Platoons in the fields to the right and left would be coming through hedges and advancing at the same time, no doubt thinking the same thing about their second looies. It felt good in the thick hedges at the edge of the open field. When you are in a battle, it is hard to think that anything exists anywhere except the battle.
Best place in world
About two hours ago there as I wrote, it seemed to me there was no better place in the world to be than in those hedges. Cannon and mortar shells would pass over your head. The trajectory was in your favor. You knew that they couldn’t hit you unless you had bad luck and one fell right on your head.
That was why there were still Germans in the hedges. Our artillery couldn’t drive them the conventional six feet under, unless it hit each one separately on the head.

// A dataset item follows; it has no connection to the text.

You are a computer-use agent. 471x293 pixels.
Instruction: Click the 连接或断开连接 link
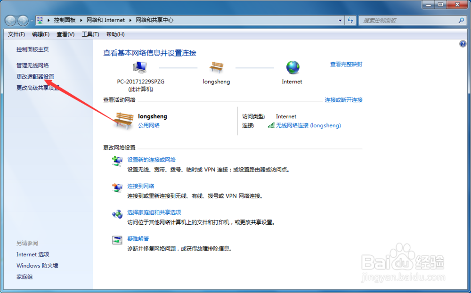tap(345, 99)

A couple of pigs were grunting and gobbling as they grubbed in the fields and the fellow next to me, finding his brains breathing again, said, “Look, pork chops.” Funny looking French birds were fluttering away from every shell whistle, giving off soft, wet warbles as if they were clearing their throats. Only it sounded beautiful.
Afraid fall silent
There wasn’t much talking in the hedges. Most of the fellows when afraid fall silent. Only one in about every ten becomes talkative. Words come out of him in a steady, high, irritating babble. He tries to talk out the fears silently inside and edge away from the talkative one.
Mostly what you heard in the hedges was the flat and wiry-seeming sound of shallow breathing. Lungs don’t work very well when a man is afraid and breath becomes very short. Then the lieutenant said his four-letter word and fellow lifted up and scraped and tore their awkward way through hedges.

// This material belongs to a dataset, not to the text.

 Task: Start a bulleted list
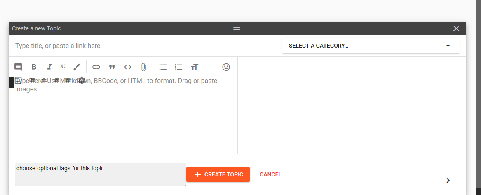point(163,67)
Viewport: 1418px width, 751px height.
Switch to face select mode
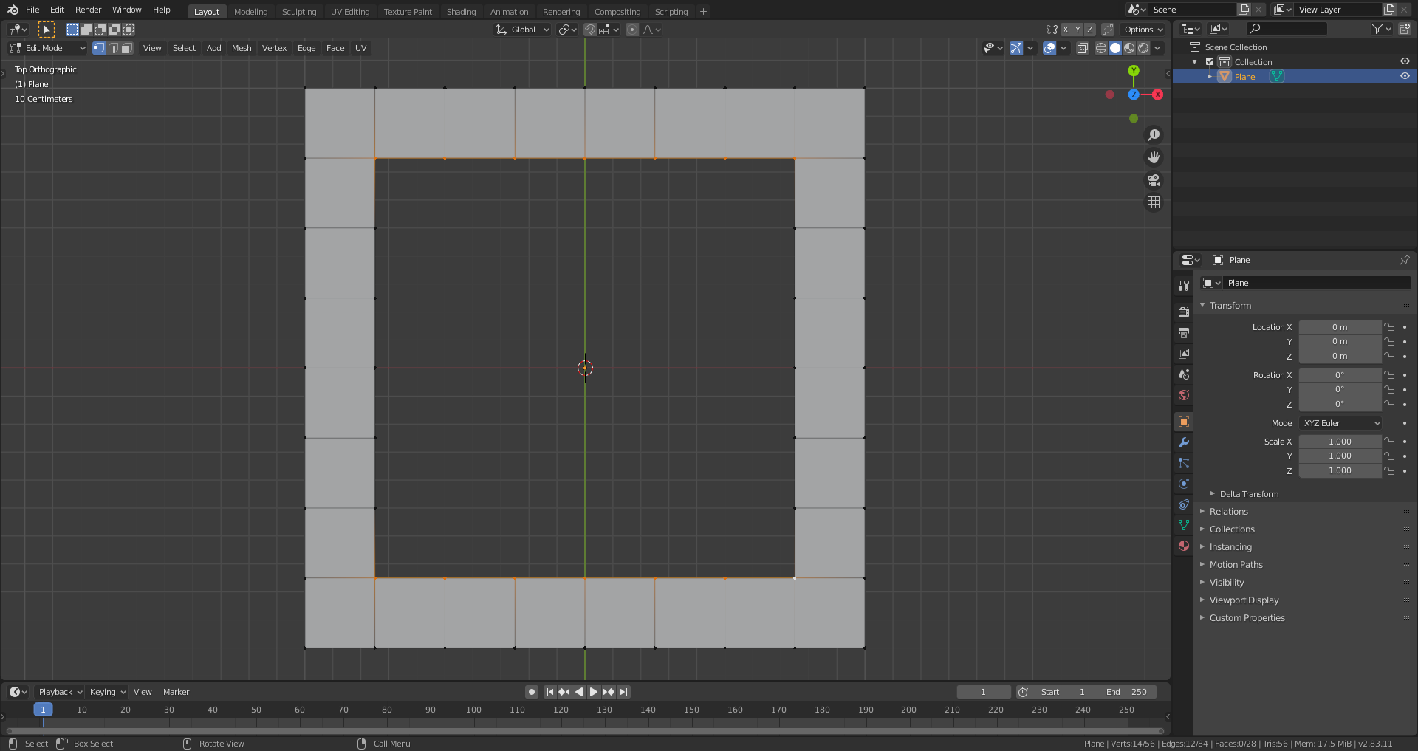127,48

After that they stood on the soft grass and there was nothing between them and the enemy’s bullets except the warm, summer air. So thin that air was. It seemed that the fellows looked across maybe a hundred feet of grass to another hedge just like the one they had left. Only there were Germans in that hedge.
Like a sore thumb
Everybody felt naked standing there. You felt you were sticking up like a sore thumb, waiting to be banged again by a hammer. The hedge across the field seemed a lifetime away for some of the fellows. That’s just what it was – their lives ended before they made the once-mighty German Reichswehr a broken thing.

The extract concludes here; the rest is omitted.